DATA
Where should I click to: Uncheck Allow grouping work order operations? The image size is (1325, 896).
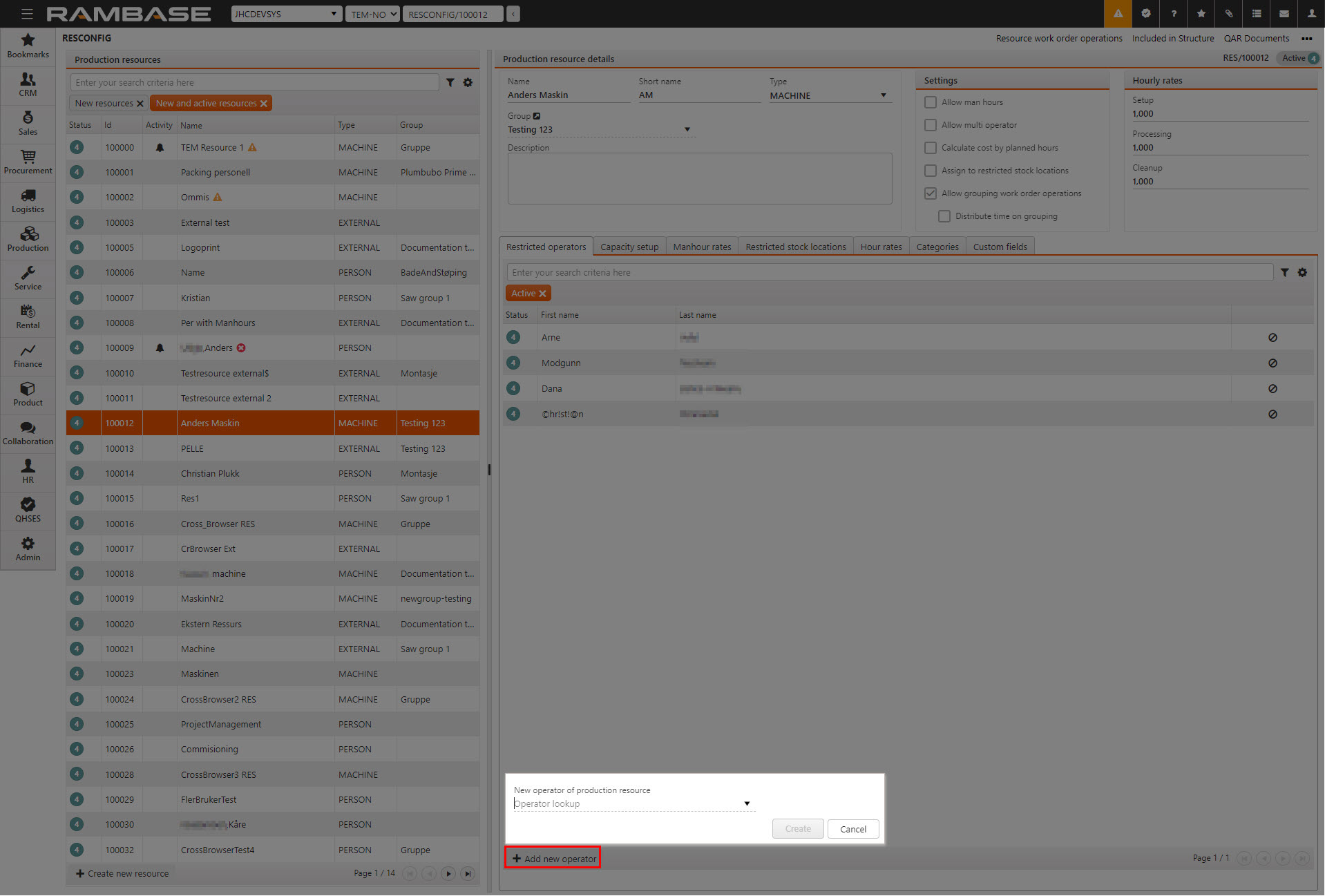click(x=931, y=193)
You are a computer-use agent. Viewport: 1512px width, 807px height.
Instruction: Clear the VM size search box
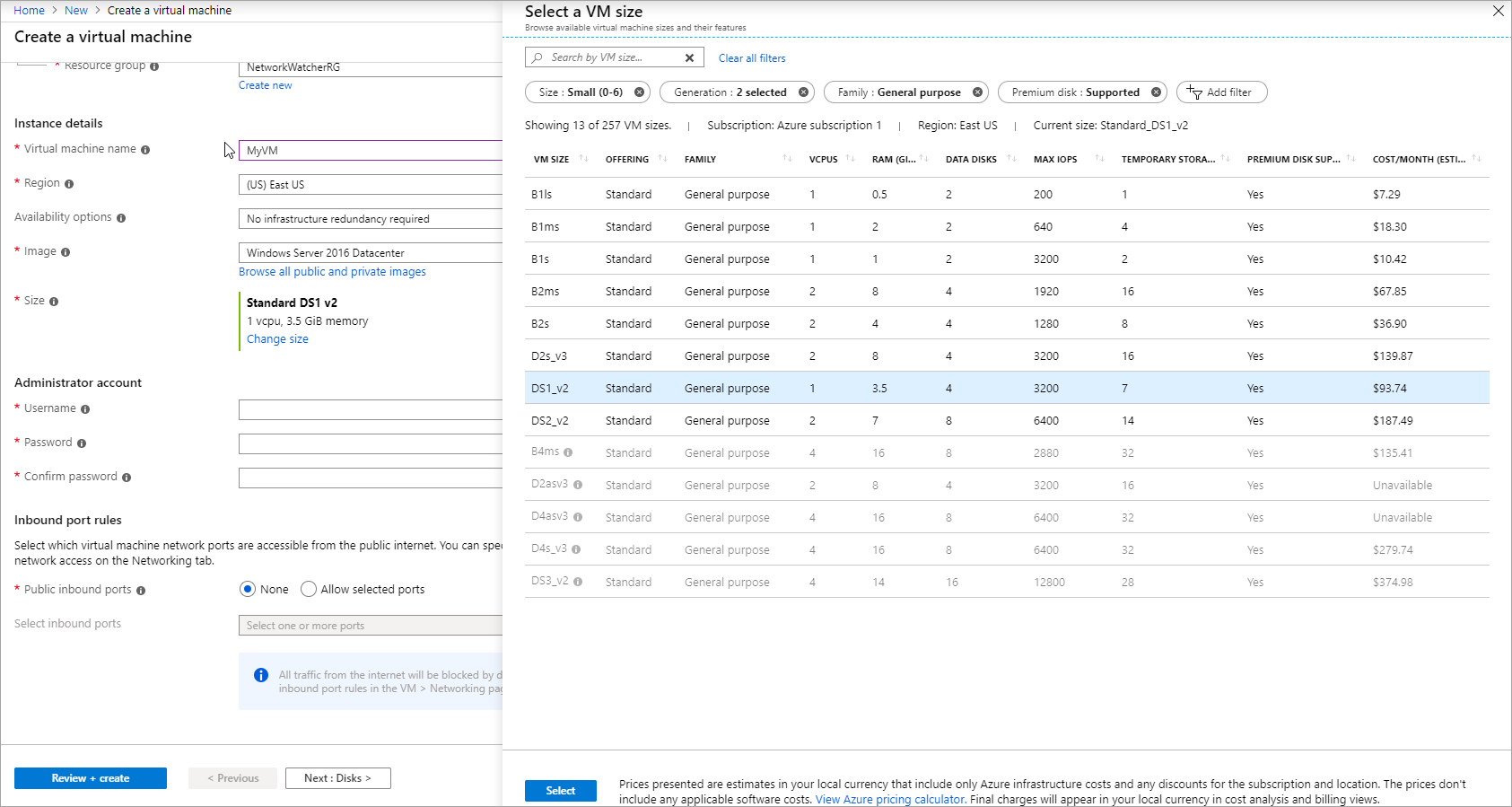[689, 58]
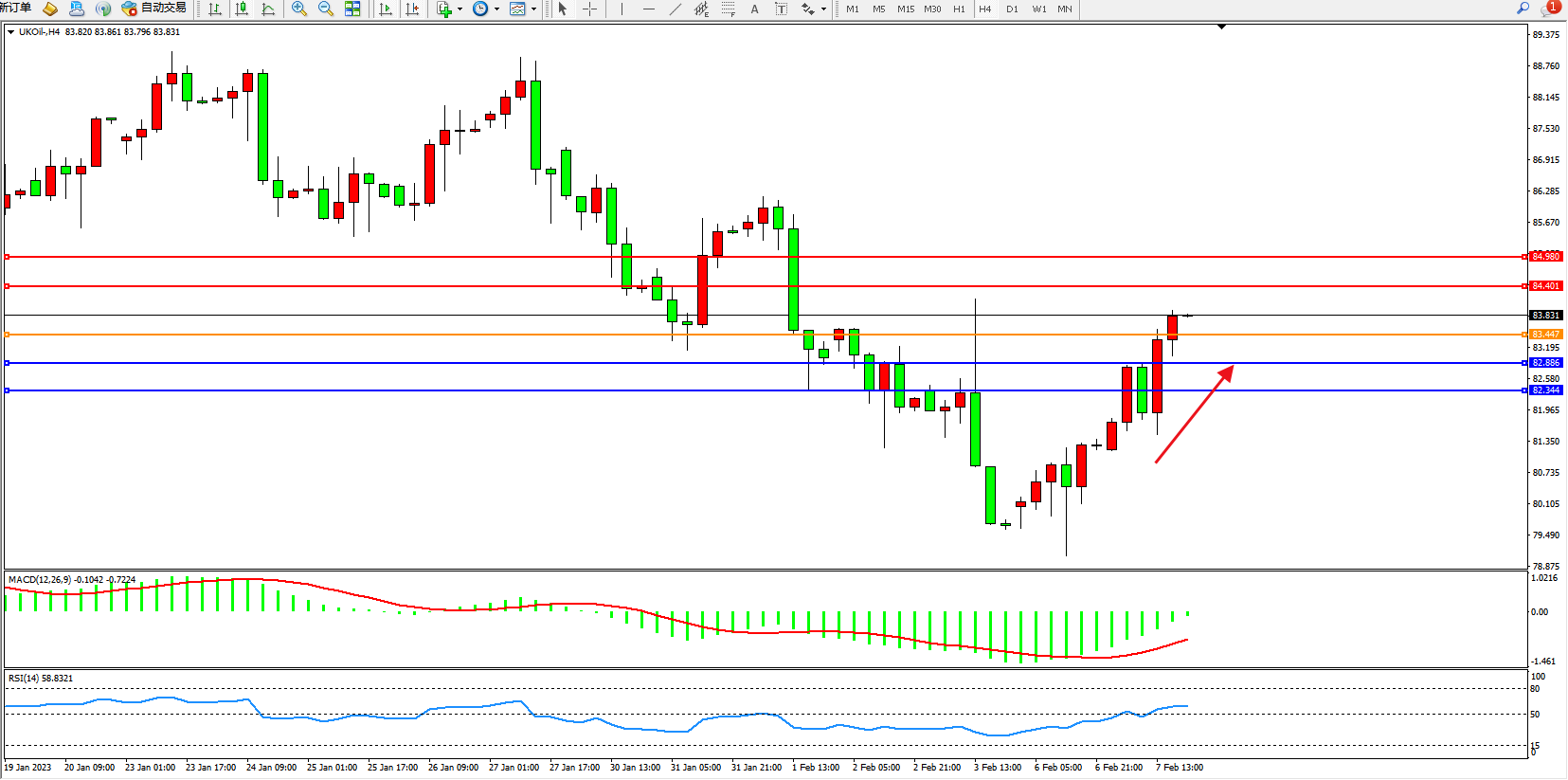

ACTION ITEM
Your output should be the lines from the line containing "You are a computer-use" through the last line of the listing above, restated exactly, with no pictures among them.

ANSWER FOR THIS EXERCISE
You are a computer-use agent. Viewport: 1512px width, 807px height.
Instruction: Clear the VM size search box
[689, 58]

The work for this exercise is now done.